The Simulator was performed using low fidelity simulator OpenDS. Simulator visuals were displayed on a 40” LED monitor and input was given using a Logitech Driving Force GT racing wheel and floor pedals (Figure 1). The Three-Vehicle-Platoon task was used for the primary driving task. Participants were instructed to maintain central lane position (maintaining latitudinal control), while following a lead car at a 20-meter distance (maintaining longitudinal control). The lead car would periodically brake and lower its speed. Participants were instructed to use their brakes and strive to maintain following distance in respond to these events. The values of longitudinal and lateral deviation, as well as brake reaction time were all automatically recorded and stored.

Figure 1

The driving simulator and Leap Motion sensor with secondary display

2. 2. 2. Secondary Menu Interface

Four types of interactions were used in the study: air swipe (AS), air tap (AT), touch screen swipe (SS), and touch screen tap (ST). The same visual and audio cues were given to users for the four interaction types in order to provide feedback regarding the current soundtrack and their task. The graphical interface (Figure 2) had a green “previous” button on the left of the screen and another on the right for “next,” while the currently selected song was displayed in the center. The current goal song was displayed at the bottom of the interface in case the participants forgot what they were looking for. As pointed out by Gable, May and Walker [9], audio cues within gesture interfaces are likely to make them more usable and decrease visual demand, so they were included in all gesture conditions in the current study.

Figure 2

The current song displayed in large type, and the target song at the bottom of the screen in small type

The audio cues used in the system gave the user information of the currently selected song using spindex [13] and text to speech (TTS) audio cues.

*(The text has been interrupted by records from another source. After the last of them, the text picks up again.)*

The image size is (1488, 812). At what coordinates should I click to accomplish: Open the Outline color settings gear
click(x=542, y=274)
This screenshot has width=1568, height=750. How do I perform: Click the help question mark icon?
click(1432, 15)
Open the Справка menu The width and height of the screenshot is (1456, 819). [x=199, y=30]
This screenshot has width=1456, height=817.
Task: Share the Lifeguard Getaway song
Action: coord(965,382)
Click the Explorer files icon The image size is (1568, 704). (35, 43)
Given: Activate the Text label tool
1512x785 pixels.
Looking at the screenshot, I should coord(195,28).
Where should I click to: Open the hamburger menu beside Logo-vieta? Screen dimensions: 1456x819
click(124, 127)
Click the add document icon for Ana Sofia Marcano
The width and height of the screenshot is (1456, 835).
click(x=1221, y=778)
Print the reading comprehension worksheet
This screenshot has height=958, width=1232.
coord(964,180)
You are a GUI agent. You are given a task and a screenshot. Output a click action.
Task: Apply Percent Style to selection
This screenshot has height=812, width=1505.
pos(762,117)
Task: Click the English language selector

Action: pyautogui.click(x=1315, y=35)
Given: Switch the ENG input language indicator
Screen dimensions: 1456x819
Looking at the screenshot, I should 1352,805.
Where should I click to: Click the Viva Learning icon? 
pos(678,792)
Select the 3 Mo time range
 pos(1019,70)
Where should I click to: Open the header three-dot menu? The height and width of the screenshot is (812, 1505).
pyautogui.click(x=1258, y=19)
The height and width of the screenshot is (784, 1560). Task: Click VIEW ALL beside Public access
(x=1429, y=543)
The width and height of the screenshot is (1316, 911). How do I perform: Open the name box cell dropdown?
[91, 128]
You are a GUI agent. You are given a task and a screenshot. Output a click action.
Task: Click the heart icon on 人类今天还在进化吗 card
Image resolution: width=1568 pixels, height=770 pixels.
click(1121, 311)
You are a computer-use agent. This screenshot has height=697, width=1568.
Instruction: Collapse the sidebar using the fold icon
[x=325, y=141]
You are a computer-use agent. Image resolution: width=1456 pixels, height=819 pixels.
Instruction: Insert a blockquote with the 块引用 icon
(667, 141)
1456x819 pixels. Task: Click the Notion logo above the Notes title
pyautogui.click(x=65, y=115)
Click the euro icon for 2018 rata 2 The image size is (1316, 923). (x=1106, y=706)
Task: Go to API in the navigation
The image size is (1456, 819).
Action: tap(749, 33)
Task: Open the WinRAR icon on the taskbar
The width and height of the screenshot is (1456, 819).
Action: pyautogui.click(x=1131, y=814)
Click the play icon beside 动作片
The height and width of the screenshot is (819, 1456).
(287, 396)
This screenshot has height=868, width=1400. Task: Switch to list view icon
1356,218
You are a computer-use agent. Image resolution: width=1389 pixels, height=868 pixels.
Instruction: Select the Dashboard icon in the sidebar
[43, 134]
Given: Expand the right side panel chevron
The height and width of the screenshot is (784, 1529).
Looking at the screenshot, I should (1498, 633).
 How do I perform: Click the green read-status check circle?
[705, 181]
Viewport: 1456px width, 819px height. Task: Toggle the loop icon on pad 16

To display this information an iPad Mini was used as the screen, and stereo speakers for auditory output. For input in the air gesture systems, a Leap Motion device carried out the recognition process. The Leap is a small device that utilizes infrared light and depth cameras for fingertip-precision gesture recognition within about 3x3x3 foot volume. As seen in Figure 1, the device was placed on the right side of participant, in front of the secondary display. For the two surface touch interfaces, the multi-touch recognition of the iPad Mini was employed. During the air gesture conditions, the interaction with the Leap and the user interface were powered by a MacBook Air whose visuals were relayed via an application called “air display” to the iPad Mini.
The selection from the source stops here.